System Guides | Sharepoint

Overview

SharePoint Online is a cloud-based service, hosted by Microsoft, for businesses of all sizes. Instead of installing and deploying SharePoint Server on-premises, any business can subscribe to a Microsoft 365 plan or to the standalone SharePoint Online service. Their employees can create sites to share documents and information with colleagues, partners, and customers.

Many Microsoft 365 customers also utilize Microsoft automation or IpaaS products as well, namely Power Automate and Azure, as part of their overall automation strategy. Microsoft SharePoint is best leveraged as a datastore for non-sensitive data lookups. The key benefits with leveraging Sharepoint is that non-technical users can update the data easily through a user-friendly interface, and that there are no APIs or developer experience required to build any custom APIs.

Products Leveraged

The Reference architecture below leverages the following Azure / SharePoint components:

  • SharePoint Lists: A datastore for non-sensitive data lookups, a list is a collection of data that you can share with your team members and people who you've provided access to.
  • SharePoint App-only API Access: SharePoint App-Only is the older, but still very relevant, model of setting up app-principals. This model works for both SharePoint Online and SharePoint 2013/2016/2019 on-premises and is a precursor to the SharePoint MS Graph API, currently in beta.

Integration Patterns & Best Practices

Paths Workspace

Since Sharepoint is mainly used as a datastore, rather than an iPaaS tool, it does not apply to the Paths workspace.

Query Workspace

Query Workspace use cases typically would leverage the Request-Response approach, using APIs and connectors to retrieve structured data to be returned by the bot. Here is a design pattern to easily query a spreadsheet via SharePoint’s Lists API:

  1. Create an Azure App Registration and grant it access to the SharePoint Site
    • Using App-only API Access
  2. Create a SharePoint List from a spreadsheet
  3. Retrieve the List of all Lists on a Site
    • https://{{sharepoint_tenant_name}}.sharepoint.com/sites/{{site_name}}/_api/Web/List
  4. Extract the desired list via its GUID or via its title
    • https://{site_url}/_api/web/lists(guid'{list_guid}')
    • https://{site_url}/_api/web/lists/GetByTitle('List Title')
  5. Use OData filtering to extract the value of a column by its column name
    • https://{site_url}/api/Web/Lists(guid'3d851631-ea7b-4494-85fd-0befa1d6da61')/Items?$filter=CustomerID eq 'acmecorp123'&$select=ID,CustomerName,ClientName,Flag,ARR

In some cases, you may not have this data in Sharepoint to start with. If you have data as an Excel sheet today, you can follow the instructions here to import them into

Event Workspace

The way Sharepoint and events workspace work together, is using Sharepoint as the datastore that backs messages that get sent to a user. Remember that Event Workspace use cases typically fall under one of 2 patterns: Event-Driven or Scheduled Tasks.
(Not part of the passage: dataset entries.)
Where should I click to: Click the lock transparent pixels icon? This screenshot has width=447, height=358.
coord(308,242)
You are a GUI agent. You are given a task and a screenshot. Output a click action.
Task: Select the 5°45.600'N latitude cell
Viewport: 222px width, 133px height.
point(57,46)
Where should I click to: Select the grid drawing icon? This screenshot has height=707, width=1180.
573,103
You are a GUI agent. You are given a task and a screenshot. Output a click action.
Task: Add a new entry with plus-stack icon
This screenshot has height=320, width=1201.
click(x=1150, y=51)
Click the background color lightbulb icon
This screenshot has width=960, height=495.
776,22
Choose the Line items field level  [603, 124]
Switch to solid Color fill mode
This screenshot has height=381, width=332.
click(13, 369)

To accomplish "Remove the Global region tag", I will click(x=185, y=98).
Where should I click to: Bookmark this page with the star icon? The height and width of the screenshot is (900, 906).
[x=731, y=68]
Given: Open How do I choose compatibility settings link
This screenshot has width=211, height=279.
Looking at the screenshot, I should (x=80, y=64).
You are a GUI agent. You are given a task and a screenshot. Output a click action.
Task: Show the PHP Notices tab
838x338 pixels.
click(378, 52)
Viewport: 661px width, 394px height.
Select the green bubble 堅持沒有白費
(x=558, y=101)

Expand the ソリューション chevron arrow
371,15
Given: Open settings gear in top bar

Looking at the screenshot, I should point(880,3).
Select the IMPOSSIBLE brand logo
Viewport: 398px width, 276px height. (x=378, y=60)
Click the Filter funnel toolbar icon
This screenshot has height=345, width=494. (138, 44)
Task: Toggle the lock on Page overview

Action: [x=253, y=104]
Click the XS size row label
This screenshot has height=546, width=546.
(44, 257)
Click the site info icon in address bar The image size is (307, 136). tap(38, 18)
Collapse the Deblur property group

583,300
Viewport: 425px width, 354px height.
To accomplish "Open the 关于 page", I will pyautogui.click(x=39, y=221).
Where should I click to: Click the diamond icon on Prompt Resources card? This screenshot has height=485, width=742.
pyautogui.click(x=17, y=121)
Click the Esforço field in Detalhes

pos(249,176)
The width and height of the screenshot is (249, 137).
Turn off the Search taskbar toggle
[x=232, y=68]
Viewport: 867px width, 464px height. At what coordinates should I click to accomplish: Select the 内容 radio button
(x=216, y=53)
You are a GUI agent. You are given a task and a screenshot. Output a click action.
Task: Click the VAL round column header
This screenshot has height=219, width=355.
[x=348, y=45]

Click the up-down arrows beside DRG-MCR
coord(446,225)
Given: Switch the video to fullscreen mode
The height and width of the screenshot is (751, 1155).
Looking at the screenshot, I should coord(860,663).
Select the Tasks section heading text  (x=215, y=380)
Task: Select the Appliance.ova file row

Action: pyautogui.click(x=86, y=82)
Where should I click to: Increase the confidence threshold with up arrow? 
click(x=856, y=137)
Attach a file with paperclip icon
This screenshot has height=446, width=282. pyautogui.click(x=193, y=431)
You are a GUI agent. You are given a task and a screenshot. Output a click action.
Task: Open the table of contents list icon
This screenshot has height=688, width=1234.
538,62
  1. Event-driven architecture: With Sharepoint, you can set up Sharepoint Webhooks , so that when an event is triggered (e.g: new item added to a Sharepoint list), then the SharePoint system sends an HTTP POST payload to the subscriber. It is recommended to use Azure Function Apps in conjunction with Sharepoint Webhooks, where Azure Function App acts as the subscriber, which listens for the webhooks and then contains the logic to craft real-time notifications to the Moveworks Event Workspace. See this guide for more details on how to leverage Sharepoint Webhooks and Azure Function Apps together. Note: the webhooks event themselves have up to 1 minute of latency.
  2. Scheduled Notifications: Use Azure Logic Apps or Azure Functions to perform periodic tasks, that
    1. Queries the Sharepoint List with a specified query. Similar to the Query Workspace, you can use OData filtering to get to the exact set of results you want.
    2. Performs any analysis e.g: filter results
    3. Sends out Messages via Event Workspace
  3. Queue Based Notifications: Sharepoint does not have any native queueing functionality, and typically event volume is not high enough to warrant queueing. However if your use case does warrant a need for queueing, you can send your Sharepoint webhook events to a

Other Considerations

Security considerations:

  • Authentication, authorization, and data protection are all baked into the Sharepoint and Azure Function Apps infrastructure, where a unique token is sent as the validationtoken in the URL parameters.
  • Most organizations avoid putting highly sensitive private information in Sharepoint. If you choose to put sensitive information in Sharepoint, ensure the site you are reading data from is shared appropriately within Sharepoint, and the corresponding use case with Creator Studio leverages Launch Options , so the use case is only available to the relevant users.